Dear Dr. Bailey, I am wondering if you can recommend a product for me. I am 50 years old. I have been using Jason brand vitamin C cleanser and face cream (both from Whole Foods) for over 20 years and I have never had a problem with it. In fact, people have always told me I have great skin. However, about a year ago, I tried a new product that was supposed to target wrinkles under the eyes. After a week of using this product, the pores under my eyes got clogged. They now look like chicken skin. You can't squeeze the pores. They are bumps. Other than this, my skin looks great. Common sense tells me that a good Retinol A serum at night on the area might help. But I can't find one. I do not want a Retinol A moisturizer. I don't want to lubricate the area. I want a serum. First of all, do you think this would help? And second, can you recommend a Retinol A serum that I should try? Thank you for any help you can offer. Sincerely, Gina P.
Hello Gina, The solution to treating bumps under the eyes needs to start with an accurate diagnosis, which means a trip to a dermatologist! The reason is that there are several other alternative causes of "bumps" under the eyes, and they are more common than clogged pores in this area.
Common causes of bumps on the lower eyelid skin:
- Prominent sebaceous glands. There are many sebaceous glands in this area and they become visible when the eyelid skin thins with age or becomes dark due to circles under the eye. They can look like "chicken skin" under the eyes - I love that description!
- Syringomas. These are actually benign tumors of the sweat glands. To remove or reduce these in size requires surgical or laser treatment.
- Milia. These are tiny white cysts that can form anywhere, including the eyelids. They can easily be lanced by someone trained in blood-born precautions (e.g. medical personnel).
Is there a real difference between a serum and a cream?
As for the difference between a serum and cream, it's actually not a hard and fast difference. Nor is there a precise definition. In fact, the term is often randomly selected by the product company for market niche purposes!
To really evaluate the pore-clogging capacity of a product, you have to read the label. Look for comedogenic ingredients, which I list here. Know that even this is not something that is well defined or absolute.
My Advanced Corrective Eye Repair Cream has the right amount of retinol for the eye area combined with other skin brighteners and ingredients to reduce undereye circles and puffiness. It is an opaque product that looks creamy, hence the term "cream." But it is light-weight and oil free. People love my eye cream. I wear it every day and love it too.
I have been looking for a high quality eye cream that actually reduces puffiness and fine lines without an exorbitant price. Dr. Bailey’s Advanced Correction Eye Cream fills the bill. It’s lightweight and has a great, pump container that keeps the product fresh and ready for use at a moment’s notice.
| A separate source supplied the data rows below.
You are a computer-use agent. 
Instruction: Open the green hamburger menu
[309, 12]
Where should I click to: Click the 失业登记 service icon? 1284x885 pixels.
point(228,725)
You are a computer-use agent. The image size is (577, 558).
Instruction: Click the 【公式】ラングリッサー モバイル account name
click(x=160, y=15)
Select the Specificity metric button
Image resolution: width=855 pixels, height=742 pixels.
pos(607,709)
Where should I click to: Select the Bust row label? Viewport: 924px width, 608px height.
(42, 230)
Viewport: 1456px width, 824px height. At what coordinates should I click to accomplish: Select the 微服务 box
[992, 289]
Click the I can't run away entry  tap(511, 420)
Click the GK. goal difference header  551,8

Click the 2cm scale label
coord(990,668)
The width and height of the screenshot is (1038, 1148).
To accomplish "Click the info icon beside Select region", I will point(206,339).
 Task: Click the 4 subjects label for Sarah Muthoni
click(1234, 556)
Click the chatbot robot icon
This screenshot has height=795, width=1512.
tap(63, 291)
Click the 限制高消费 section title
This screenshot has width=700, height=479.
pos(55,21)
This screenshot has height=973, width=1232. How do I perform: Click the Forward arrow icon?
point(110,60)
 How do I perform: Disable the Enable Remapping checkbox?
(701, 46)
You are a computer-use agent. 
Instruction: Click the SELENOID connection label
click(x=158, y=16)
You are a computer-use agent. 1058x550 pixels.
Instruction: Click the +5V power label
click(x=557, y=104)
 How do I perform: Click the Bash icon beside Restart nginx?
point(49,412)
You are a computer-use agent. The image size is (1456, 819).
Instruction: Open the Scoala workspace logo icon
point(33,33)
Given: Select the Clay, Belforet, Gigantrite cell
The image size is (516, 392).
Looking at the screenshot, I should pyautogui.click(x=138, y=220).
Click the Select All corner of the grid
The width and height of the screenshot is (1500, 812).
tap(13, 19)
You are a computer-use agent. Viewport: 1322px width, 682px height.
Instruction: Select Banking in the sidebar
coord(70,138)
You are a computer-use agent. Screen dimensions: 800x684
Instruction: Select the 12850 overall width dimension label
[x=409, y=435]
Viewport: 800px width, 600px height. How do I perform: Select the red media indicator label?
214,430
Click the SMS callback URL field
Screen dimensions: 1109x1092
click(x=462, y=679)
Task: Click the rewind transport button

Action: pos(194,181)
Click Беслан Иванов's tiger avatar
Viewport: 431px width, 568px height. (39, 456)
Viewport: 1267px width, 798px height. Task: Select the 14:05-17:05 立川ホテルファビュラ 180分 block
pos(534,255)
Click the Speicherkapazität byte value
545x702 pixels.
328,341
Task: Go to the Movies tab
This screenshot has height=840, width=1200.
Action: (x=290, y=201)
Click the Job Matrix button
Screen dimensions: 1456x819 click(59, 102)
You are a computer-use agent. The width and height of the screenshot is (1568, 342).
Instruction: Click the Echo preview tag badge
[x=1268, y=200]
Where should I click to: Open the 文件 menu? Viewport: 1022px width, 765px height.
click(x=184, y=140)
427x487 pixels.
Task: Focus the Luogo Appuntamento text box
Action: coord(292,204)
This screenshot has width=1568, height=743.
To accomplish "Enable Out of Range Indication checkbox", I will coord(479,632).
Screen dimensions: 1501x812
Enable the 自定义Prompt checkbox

I noticed that the area around my eyes looked brighter, firmer and fresher right after the first use. Thank you for the great product, Dr. Bailey! MR
Finally, it's important to know that retinol can irritate skin. That's why you need to figure out the right strength for your eyelid skin. Avoid using a retinol product that's too strong for your delicate eye area because it can lead to irritation, which unfortunately can lead to milia formation. The retinol level in my Advanced Corrective Eye Cream is right for most people's skin.
I know that isn't exactly the answer you were looking for, but I hope it gives you some ideas about the possible causes of your under-eye bumps and how a dermatologist would approach the problem in her/his practice.
Cynthia Bailey MD, Dermatologist
Disclaimer: Please realize that availing yourself of the opportunity to submit and receive answers to your questions from Dr. Bailey does not confer a doctor/patient relationship with Dr. Bailey. The information provided by Dr. Bailey is general health information inspired by your question. It should not be a substitute for obtaining medical advice from your physician and is not intended to diagnose or treat any specific medical problem (and is not an extension of the care Dr. Bailey has provided in her office for existing patients of her practice). Never ignore your own doctor’s advice because of something you read here; this information is for general informational purpose only.